Crazy to think the last time I wrote about my time here at Frontier I was just in my third week. Now, I am into my last full week. The time here has gone by so fast! Yet, it's been amazing!!! Last weekend I drove down to Windsor Colorado to the Ellerslie Campus. Also known as my " Heart Home." I still have never found a place that feels like home as Ellerlie does! Once on the the campus I walked down to my favorite spot on campus. A bench out looking the lake. You can see the mountains in the back ground, and in the middle is a cross. I always loved looking out at all the beauty, and thinking.

That day I was there for Eric, and Leslie's adoption " baby shower". This day came to my mind a few moments ago as I was looking through some books of mine. I stumbled upon my first copy of When God Writes Your Love Story as well as my 10th anniversary copy that is Autographed by both Eric, and Leslie. I smile as I think how just a few years ago I started reading their books. Never did I think i'd meet them when I first read their books. But, God didn't only give me the privilege of meeting them but to be a part of their lives in a small way. I loved going to the set a part girl conferences then when God told me to quit my job to attend Ellerslie last summer  people thought I was crazy! But, God did amazing things that summer. I was even re-baptized because when I was first baptized I didn't fully understand the meaning of it at the time. It was just the thing you did. There I learned to pray- really pray. I heard truth like I had never heard it before.
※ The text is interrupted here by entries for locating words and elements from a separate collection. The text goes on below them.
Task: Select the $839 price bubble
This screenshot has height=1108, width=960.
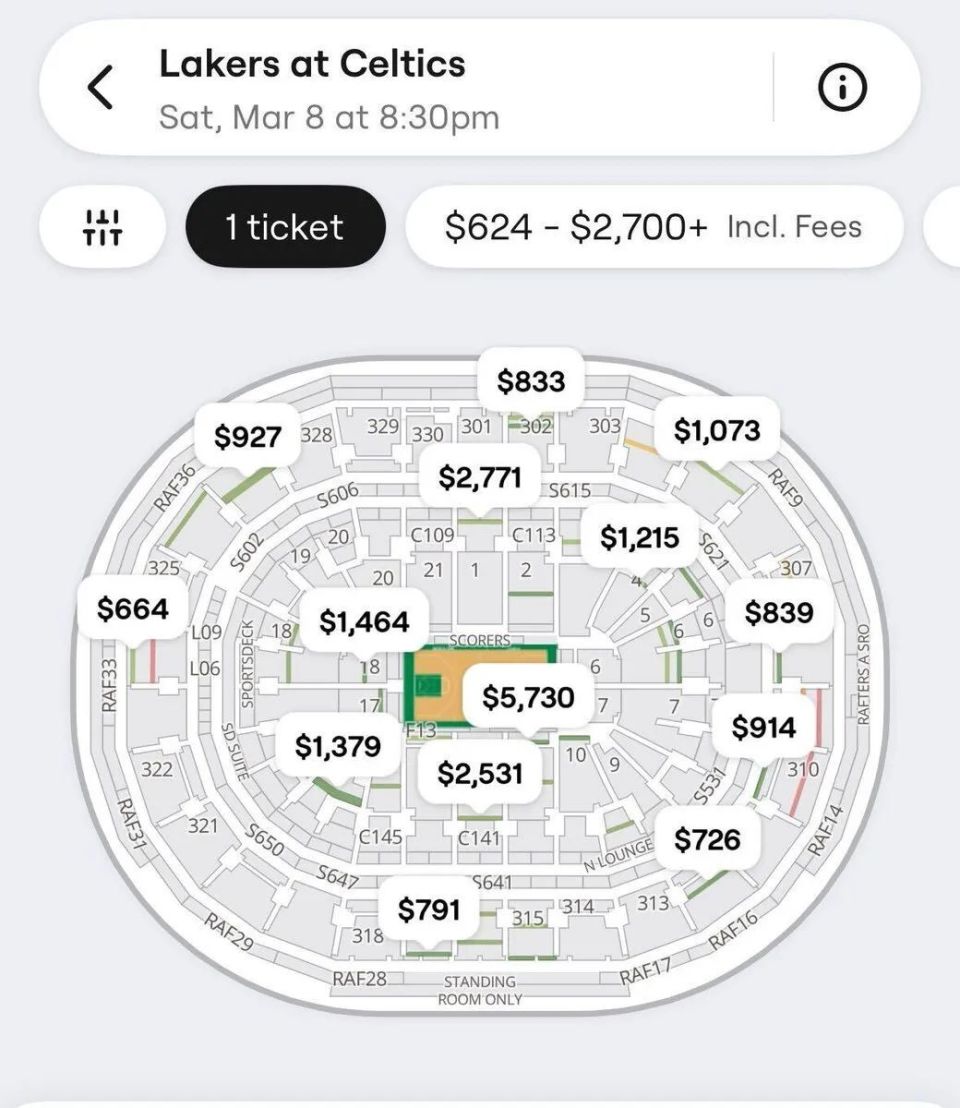Action: click(x=779, y=612)
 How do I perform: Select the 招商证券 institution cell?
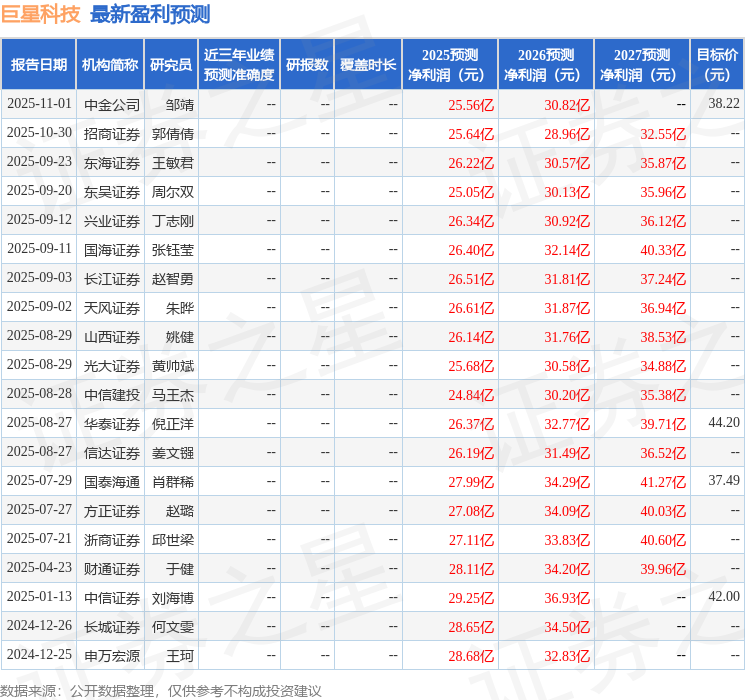click(x=112, y=133)
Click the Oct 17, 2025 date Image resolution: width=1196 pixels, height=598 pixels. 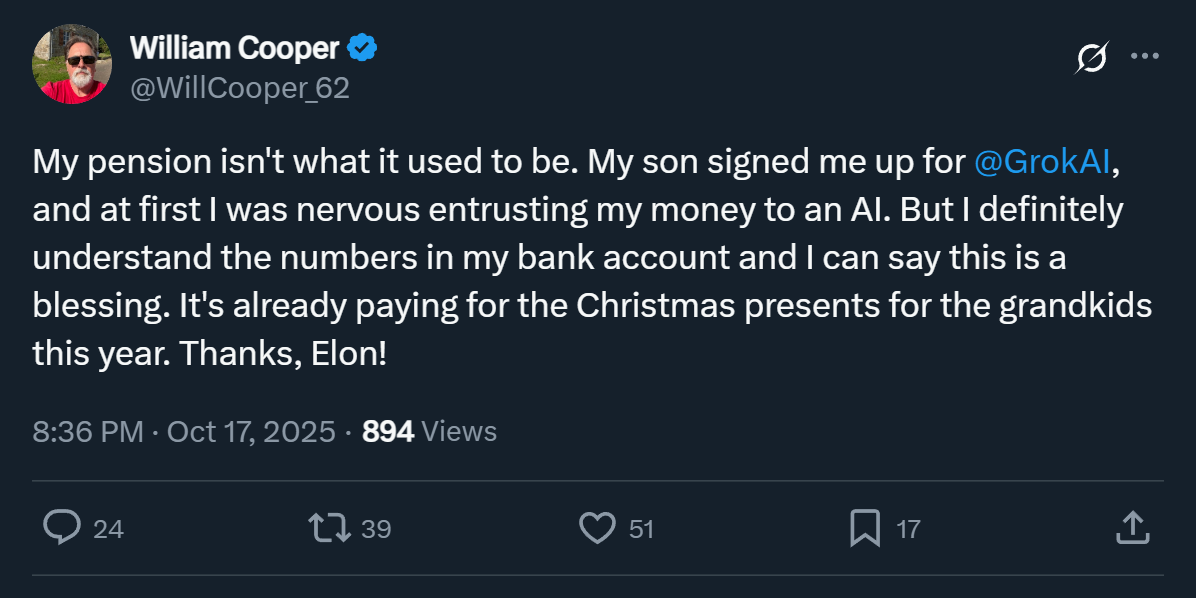pyautogui.click(x=250, y=432)

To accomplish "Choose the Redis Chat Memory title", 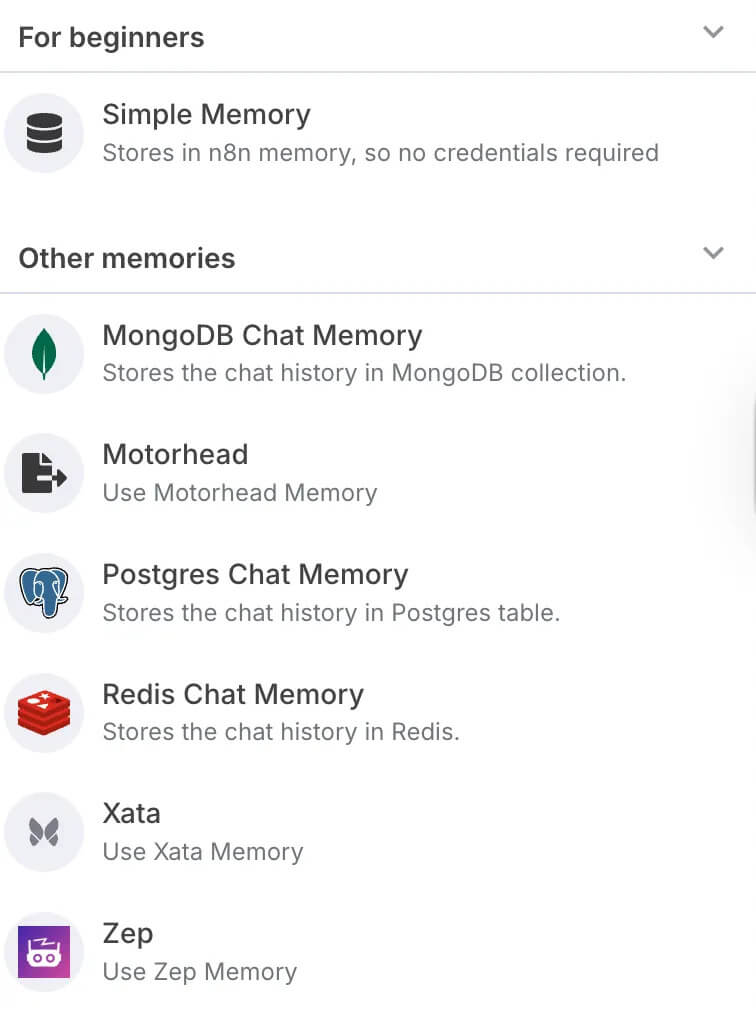I will pos(233,695).
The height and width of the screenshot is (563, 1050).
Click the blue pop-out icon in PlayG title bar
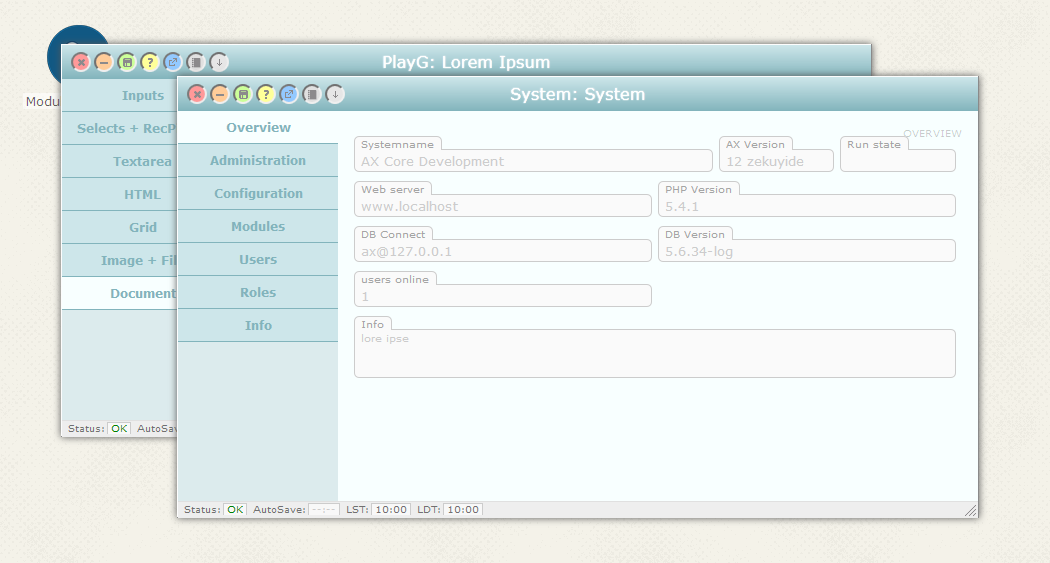click(x=173, y=62)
After the shower, and visiting with some friends who still live on campus, and some of the staff I went to find the Ludy's to say goodbye. I smiled as Eric looked at me and said " Hey, look who it is." as he gave me a hug. As I spoke to the Ludy's about what was going on in my life before I left I wrote home with a content smile on my face.
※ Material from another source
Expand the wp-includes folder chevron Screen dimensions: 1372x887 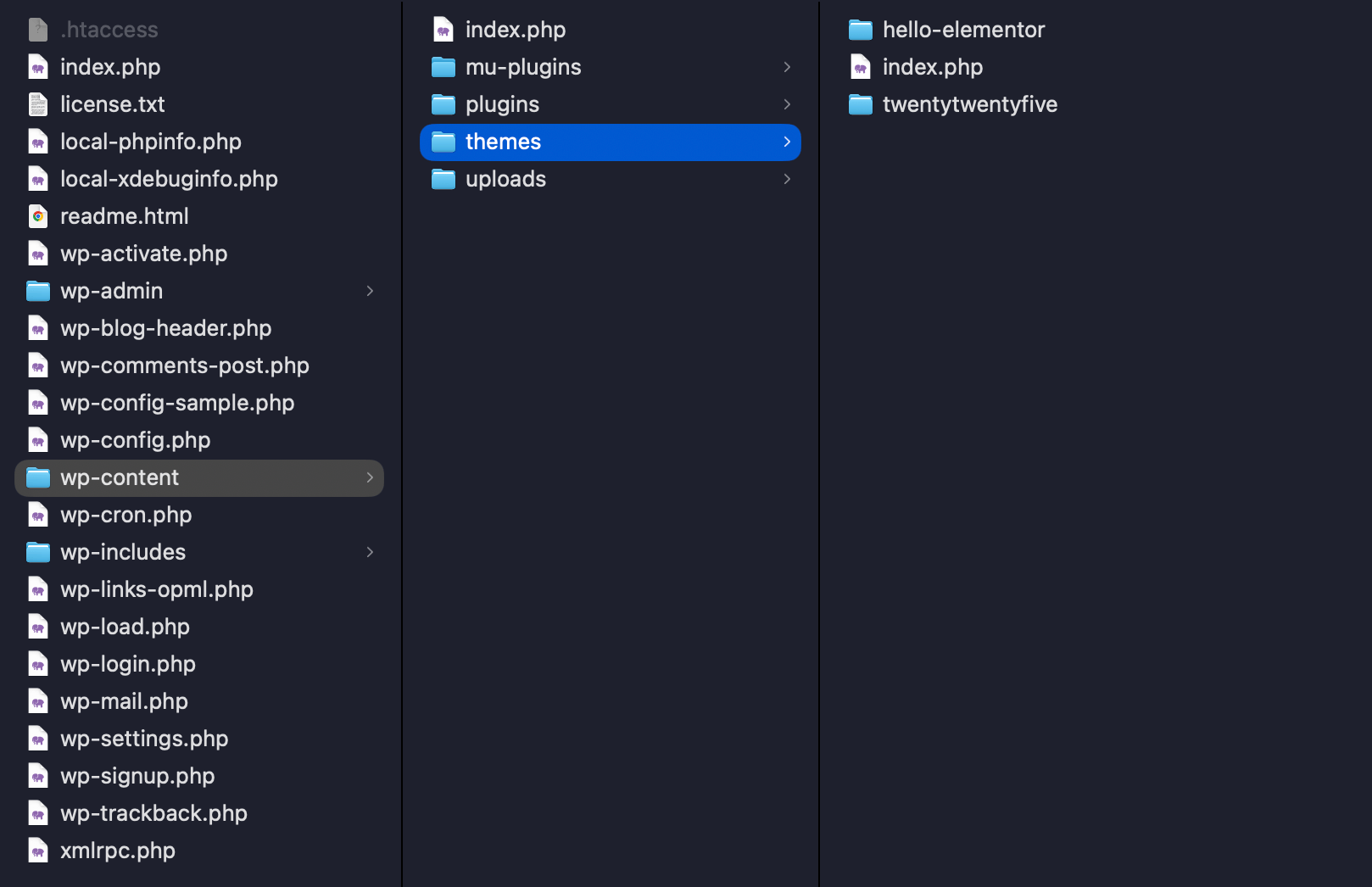tap(370, 552)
My life has been so crazy lately. Once again God is calling me to go back home instead of continue with going to Frontier. People think I am crazy. But, I feel content, and satisfied. God allowed me to experience college. Really experience it. Having roommates, section devo's with amazing woman, prayer group once a week. It's bitter sweet. I am going to miss hanging out with my roommates, having road trips to walmart (when it's an hour away, and it takes part of the day. Yes, going to wal mart is a road trip!) , helping with youth group, helping with Awanas, being able to drive down to Colorado, and see my Ellerslie family. But, I know that God is leading me home. There is so much I want to do there! Every day God has given me the burden and desire to work with the teens at our local public school. I don't know what God is going to do next. I learned not to make plans. God always seems to have different ones, and is always seems to be shaking things up. Taking me down a path I didn't expect. But, I am excited for what's to come. Whatever that will be! The next few days will be studying for upcoming tests, finals, memorizing verses, spending time with my friends, and getting as much as I can out of these last few days!